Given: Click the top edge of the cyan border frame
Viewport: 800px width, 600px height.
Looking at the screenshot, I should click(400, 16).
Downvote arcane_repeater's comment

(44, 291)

§ EXERCISE REQUIREMENTS
In full and without error, transcribe the listing.

§ EXPECTED ANSWER
Given: Click the top edge of the cyan border frame
Viewport: 800px width, 600px height.
Looking at the screenshot, I should click(400, 16).
Downvote arcane_repeater's comment

(44, 291)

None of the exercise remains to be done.